Hello, my name is Liz and I have been rather shy about talking about what is going on with me, mostly because in the past I've had some painful experiences when opening up emotionally to others. I also know this is because I learned that as a small child showing "weak" emotions like pain, fear, vulnerability resulted in persecution in my family. I am working on overcoming that with my mother and brother as we learn how to be a loving, supportive family since the divorce from my abusive father. I've been taking this course very slowly, I'm still working on grounding lessons.

What brings me here today is something that I'm experiencing that I'm hoping some one can shed some light on. I've had tension in my neck, shoulders and back for quite a while. I'm usually one of the 'grin and bare it' type people, but I'm realizing that that is doing more harm to me than good and that I need to start taking better care of myself. So besides starting an exercise regime and improving my diet I decided to try a massage to find some relief. For the first 2 hours afterward I felt great, then I started to get this tingling, skin crawly sensation down my left arm that quickly spread to my right arm, completely from shoulder to finger tips. Now this sensation occurs only when contact is made with the skin, if I sit perfectly still I don't feel it. Anyway, this feeling really freaked me out and I had a panic attack. I've had these before, the last one was about 2 years ago. My mother and brother assured me that everything was fine and it was only something minor, but I felt as if nothing could console me. I took the next day off work and just tried to relax, but that's pretty difficult when you feel like a basket case. The only thing that seems to alleviate this sensation seems to be lying down and falling asleep. When I have slept well I wake up with no sensations, but they usually return 30 minutes or so after rising and being active.

The next day the sensations continue and then spread to the bottom of my neck and legs, but only when contact is made with a soft fabric, when I touch my neck in the same place with my hand I don't feel it. I went to the doctor, freaking out thinking I'd screwed up my back some how and that I'd need surgery to fix it again (I had a rod implanted at age 13 to fix my scoliosis). The doctor tells me that I've just strained the neck and shoulder muscles and to take NSAIDS and do some neck stretches but to go to a neurologist if it persists. (I work as a graphic designer, so I'm at the computer all day, and I must admit that I do forget to get up and stretch as often as I should. Some days when the work load is heavy I will sit there for almost 8 hours straight, I know that's bad, so I've downloaded the break reminder thing Mystress told me about.)

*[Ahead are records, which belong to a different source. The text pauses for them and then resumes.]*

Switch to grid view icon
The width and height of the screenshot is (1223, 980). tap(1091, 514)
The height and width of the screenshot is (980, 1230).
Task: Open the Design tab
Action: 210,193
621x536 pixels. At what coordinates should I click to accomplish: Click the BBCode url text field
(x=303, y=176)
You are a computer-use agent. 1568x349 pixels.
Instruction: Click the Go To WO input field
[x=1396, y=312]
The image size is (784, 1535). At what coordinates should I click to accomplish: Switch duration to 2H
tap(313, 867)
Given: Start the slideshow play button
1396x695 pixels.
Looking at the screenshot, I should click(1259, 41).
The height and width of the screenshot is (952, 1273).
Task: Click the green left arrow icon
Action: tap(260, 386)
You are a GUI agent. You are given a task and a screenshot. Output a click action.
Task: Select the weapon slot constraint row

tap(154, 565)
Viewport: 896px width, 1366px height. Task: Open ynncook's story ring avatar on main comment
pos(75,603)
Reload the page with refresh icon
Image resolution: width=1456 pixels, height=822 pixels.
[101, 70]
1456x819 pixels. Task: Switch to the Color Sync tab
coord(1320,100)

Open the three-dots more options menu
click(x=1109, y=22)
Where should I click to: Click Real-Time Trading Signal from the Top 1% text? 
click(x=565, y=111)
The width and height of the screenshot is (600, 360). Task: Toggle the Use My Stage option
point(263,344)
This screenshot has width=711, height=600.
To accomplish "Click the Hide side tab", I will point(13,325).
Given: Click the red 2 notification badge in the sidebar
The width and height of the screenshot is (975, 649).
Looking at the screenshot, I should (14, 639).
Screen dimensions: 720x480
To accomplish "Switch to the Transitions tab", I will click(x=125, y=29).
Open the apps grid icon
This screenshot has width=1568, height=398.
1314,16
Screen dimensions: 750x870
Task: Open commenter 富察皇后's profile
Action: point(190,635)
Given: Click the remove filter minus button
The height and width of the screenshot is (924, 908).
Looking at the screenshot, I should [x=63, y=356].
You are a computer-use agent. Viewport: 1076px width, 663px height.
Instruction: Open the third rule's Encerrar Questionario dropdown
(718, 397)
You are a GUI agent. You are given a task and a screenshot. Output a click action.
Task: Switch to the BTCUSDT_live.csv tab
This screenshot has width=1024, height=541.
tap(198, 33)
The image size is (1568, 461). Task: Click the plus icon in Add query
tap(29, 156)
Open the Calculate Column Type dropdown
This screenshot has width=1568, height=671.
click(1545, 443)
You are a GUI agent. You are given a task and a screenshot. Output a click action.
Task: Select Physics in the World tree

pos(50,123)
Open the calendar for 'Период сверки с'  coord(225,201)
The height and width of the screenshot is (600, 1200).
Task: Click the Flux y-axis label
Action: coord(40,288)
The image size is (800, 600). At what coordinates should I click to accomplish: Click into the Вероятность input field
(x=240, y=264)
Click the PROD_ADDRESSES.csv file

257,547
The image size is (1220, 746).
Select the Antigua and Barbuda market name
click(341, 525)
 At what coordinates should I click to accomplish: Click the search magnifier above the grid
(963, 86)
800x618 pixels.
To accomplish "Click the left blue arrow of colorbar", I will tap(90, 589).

So I go home, try to relax but cannot, take some pain meds and hope things will be better in the morning. This day goes ok, I'm not as panicky but the sensations are still present and seem to come and go with no rhyme or reason. I go to bed, sleep a few hours and wake up to have another panic attack. My cat wanders in my room and lays on my chest and stomach and I finally start to calm down. (When my cat laid on my chest it felt so much better, like he was covering up a hole that was there or something, very odd.) I fall back asleep for an hour or so and then my alarm goes off and I get up to go to work. I breakdown in front of my boss when I explain why I've missed work, fortunately he is a very compassionate and understanding man and he does his best to reassure me everything is ok. I work all day and with my mind focused on my work I don't notice the sensations so much. I go home and try to talk to my brother (we are very close) about how I'm feeling I breakdown again as my mom is walking by. We talk briefly about the divorce, being forced out of our family home by our father and then my brother says  "maybe its necessary for you to go through this to show mom how much this really hurt you." (I am the oldest, it always seemed to be my duty to be the strong, responsible one and to not show any weakness.) The panic and terror goes completely out of me. Things somehow seem so much more manageable than before. So clearly this is a lot of emotional stuff coming up that I haven't dealt with, understandable. The last couple of years for me have been rather difficult. Before bed I did some yoga and tai chi. On iTunes I found some nice relaxation music and I sleep quite well.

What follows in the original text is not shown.